Charles Taylor tackles the problem of the false priorities of capitalism, particularly in the welfare sector, and asks the fundamental question: are these false priorities structural or marginal to capitalism?

the fifties have ended in a mood of celebration and self-congratulation. We felt we had a right to be proud of our achievement. Most people clearly felt that somehow we had managed to create a more humane, just society: one, if not fit for heroes, at least fit for average, normal human beings. A. J. P. Taylor went so far as to claim, in the New Statesman that “we are entering Utopia backwards”.

What justified all this? Whatever the fifties brought, it was certainly not a humane and just society. Quite apart from Suez, Hola and Nyasaland, can we call a society which was so incredibly stingy to its people in old age ‘just’? And as for a society fit for human beings. . . . Why on earth should we be satisfied with a public expenditure on education of £670,000,000, when we know that many schools are tumbling down, and there are 40 children to a classroom? Because we could not afford more? But we could afford to spend £400,000,000 on advertising. Why do we begrudge the Health Service its £700,000,000 when our hospitals so obviously need rebuilding? Because of a pressing lack of resources? Why then has the refrain been, “we have never had it so good”? If we are so short, must the packaging industry really eat up £500,000,000 a year? Brian Abel-Smith has calculated in Conviction that, at the present rate of construction, six new Shell buildings will go up before we have rebuilt the hospitals which now need rebuilding: and that by then, the date will be 2160!
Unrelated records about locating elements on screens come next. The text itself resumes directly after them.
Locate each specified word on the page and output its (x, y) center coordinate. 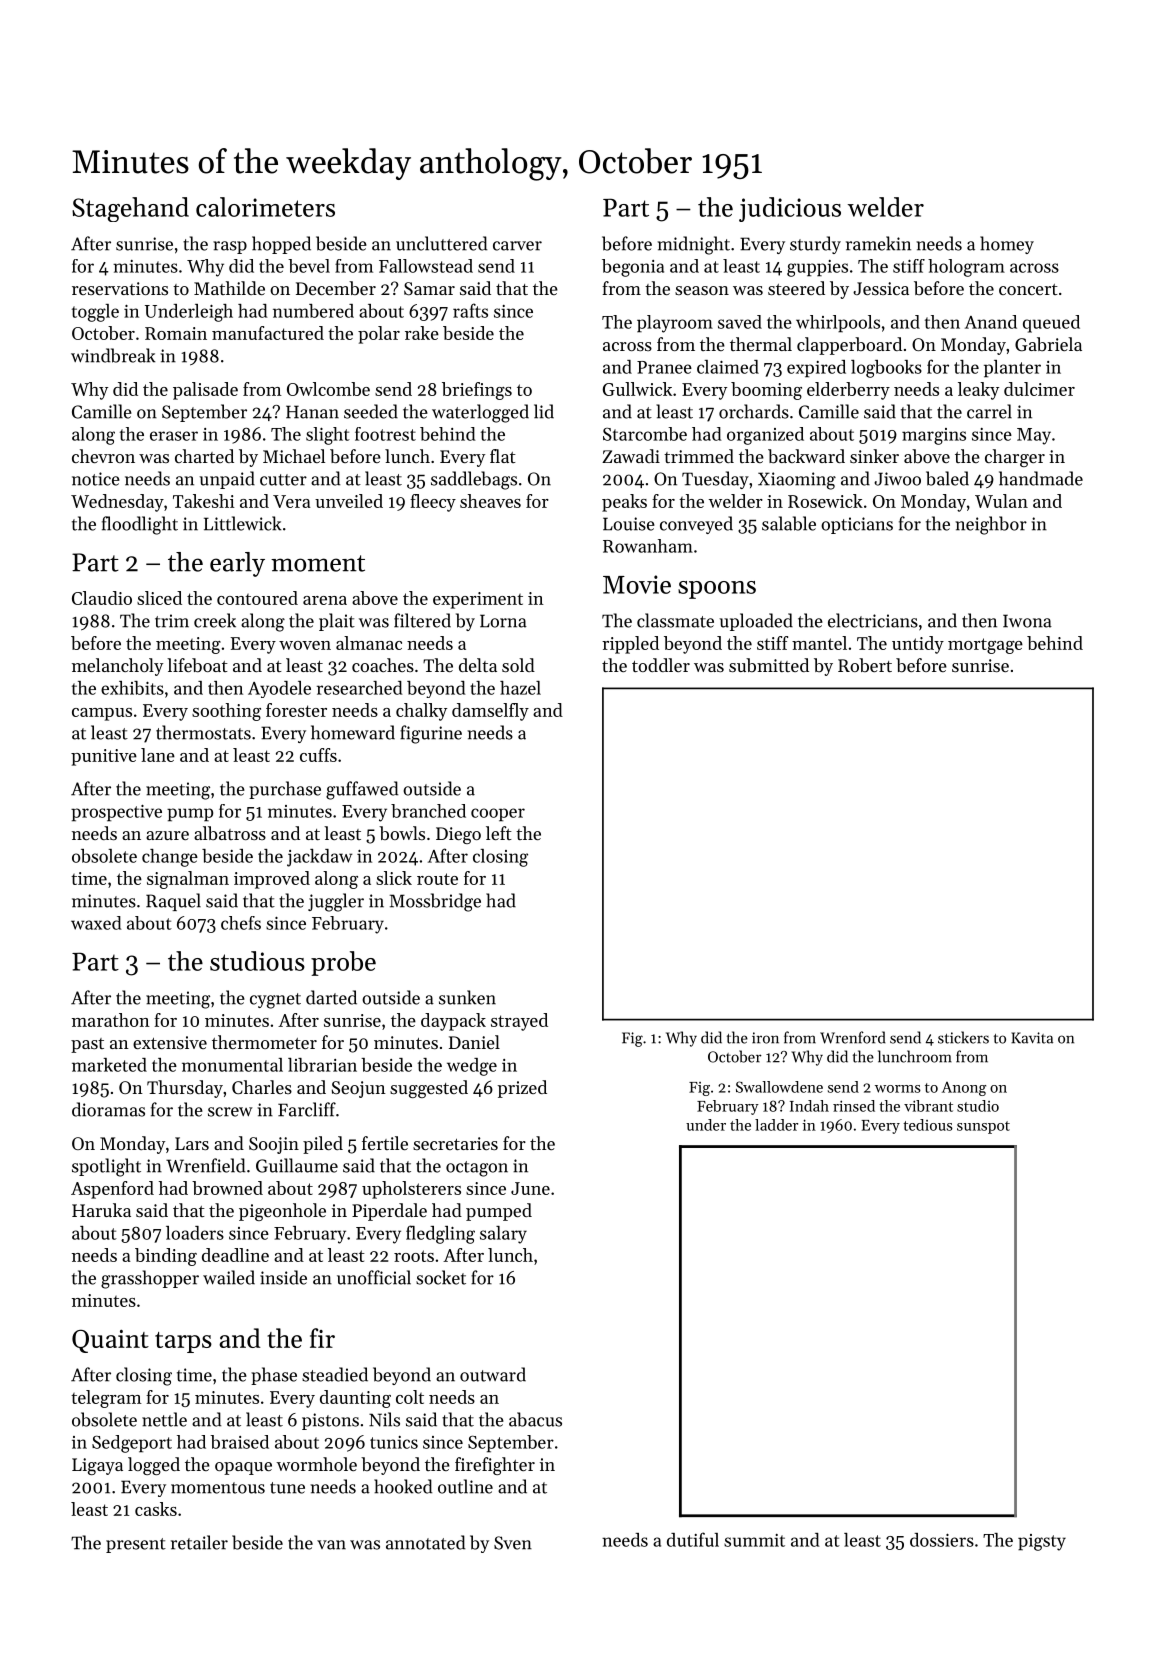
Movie (637, 584)
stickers (963, 1037)
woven (305, 645)
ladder (776, 1125)
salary (503, 1235)
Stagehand (130, 209)
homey (1007, 245)
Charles (262, 1087)
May (1034, 436)
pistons (330, 1421)
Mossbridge (435, 902)
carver (517, 246)
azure (167, 835)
“There are in Britain today wards (in mental hospitals) which haven’t been papered or painted in this century. There are ward kitchens without refrigerators, ovens or hot-plates. There are sluices without bedpan washers. There are patients being fed at a cost of 14s. l0d. a week.”

(B. Abel-Smith, Conviction, p. 64)

One has only to scratch the surface of our society to see that our priorities are all wrong. They are not only unjust: they are divorced from any real sense of human need, and strikingly irrational. It is not just that too little is spent on welfare—if we were an underdeveloped country, we would have to put up with that. It is that our society puts production for profit before welfare every time.

The problem is not just that the priorities are irrational. They also reflect the kind of society that we are, and are becoming more and more—a society where commercial values are uppermost, where what counts is what sells.